According to the Vancouver Sun article published on Friday October 5 2012, titled: Conservative government scrambles to distance itself from eugenics advocate it honoured
“The Conservative government scrambled Friday to distance itself from an early 20th Century public health pioneer it had honoured just a day earlier at a plaque-unveiling ceremony in Ottawa.
Joy Smith, the Manitoba Tory MP who unveiled the plaque at Tunney’s Pasture on behalf of Environment Minister Peter Kent, called on the government not to install it after a Citizen story outlined Dr. Helen MacMurchy’s leading role as an advocate for eugenics, a type of scientific racism that flourished between 1865 and 1945.
And Rob Taylor, Kent’s communications director, said the plaque unveiling “would never have gone forward” had the minister’s office known about MacMurchy’s advocacy of eugenics. “We would certainly not be celebrating somebody whose life work included this dark part of our public policy in the past.”
So according to Peter Kent’s office, they wouldn’t have never honored this woman if they had known about her involved in eugenics. (big surprise our politicians have not picked up a history book). But the most ironic part of this story is that a surprisingly large number of figures in Canadian history where involved in eugenics. Instead of “questioning the unveiling of a plaque” with their names on them. Our nation celebrates them! Lets have a look at just a few of the notable names.
Alexander Graham Bell, inventor of the telephone.
In 1881 Bell investigated the rate of deafness on Martha’s Vineyard, Massachusetts. From this he concluded that deafness was hereditary in nature and, through noting that congenitally deaf parents were more likely to produce deaf children, tentatively suggested that couples where both were deaf should not marry, in his lecture Memoir upon the formation of a deaf variety of the human race presented to the National Academy of Sciences on 13 November 1883.
Has there ever been one controversy about his involvement in eugenics? No. All you need to do is take a trip to Brantford Ontario, where his homestead is a museum. The city has called itself the telephone city, and has erected multiple statues of him. He is seen as an icon.
The famous five, woman’s rights advocates.
The “Famous Five” was comprised of these five woman:
Emily Murphy (the British Empire’s first female judge)
Irene Marryat Parlby (farm women’s leader, activist and first female Cabinet minister in Alberta)

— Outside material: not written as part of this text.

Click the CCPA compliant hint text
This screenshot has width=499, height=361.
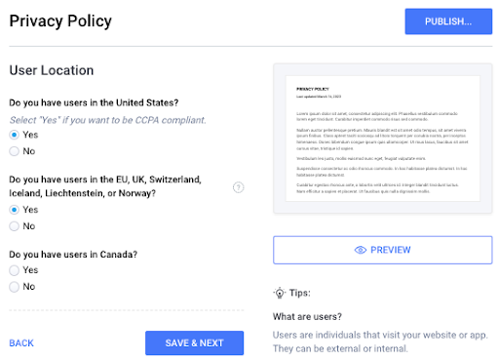(107, 120)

Nellie Mooney McClung (a suffragist and member of the Alberta legislature)
Louise Crummy McKinney (the first woman elected to the Legislative Assembly of Alberta, or any legislature in Canada or the rest of the British Empire)
Henrietta Muir Edwards (an advocate for working women and a founding member of the Victorian Order of Nurses).
At the same time as the civil rights victories, all five of them where instrumental in the successful campaigns to have eugenics legislation introduced in Canadian provinces. (Especially Alberta) They also worked to block non white immigration.
Tommy Douglas, first leader of the NDP party
Tommy Douglas was a MP in the house of commons from 1935 – 1944, Premier of Saskatchewan from 1944 – 1961, Then was the first leader of the New Democratic Party of Canada from 1961 – 1971. Douglas is seen as being the “father of the Canadian medicare system”, which so many Canadians are extremely proud of. In 2004 the CBC did a show called “The Greatest Canadian”. Tommy was voted as the winner and given the title of “The Greatest Canadian”.
But how often to do people discuss Tommy’s involvement in eugenics?
Douglas graduated from Brandon College in 1930, and completed his Master’s degree (M.A.) in Sociology from McMaster University in 1933. His thesis entitled The Problems of the Subnormal Family endorsed eugenics, proposed a system that would have required couples seeking to marry to be certified as mentally and morally fit. Those deemed to be “subnormal” because of low intelligence, moral laxity or venereal disease would be sent to state farms or camps while those judged to be mentally defective or incurably diseased would be sterilized.
It has been said that Douglas “recanted” his eugenics beliefs later in life. But I cannot find supporting evidence of this to date. From what I can tell is that he did some political flip flopping after eugenics was exposed in Nazi Germany.
The “trailblazers” of woman’s rights, an inventor, and the so called “greatest Canadian” and “father of our medical system” are just a few examples of prominent Canadians who became involved in eugenics. Everyone one of them have statues (Tommy Douglas statue was unveiled by Kiefer Sutherland), plaques, University halls named after them. And not a peep about their involvement in eugenics.
We celebrate the eugenicists while ignoring the fact that they even where. I guess Dr. Helen MacMurchy did not become famous for anything else, so there is no problem highlighting her eugenics past.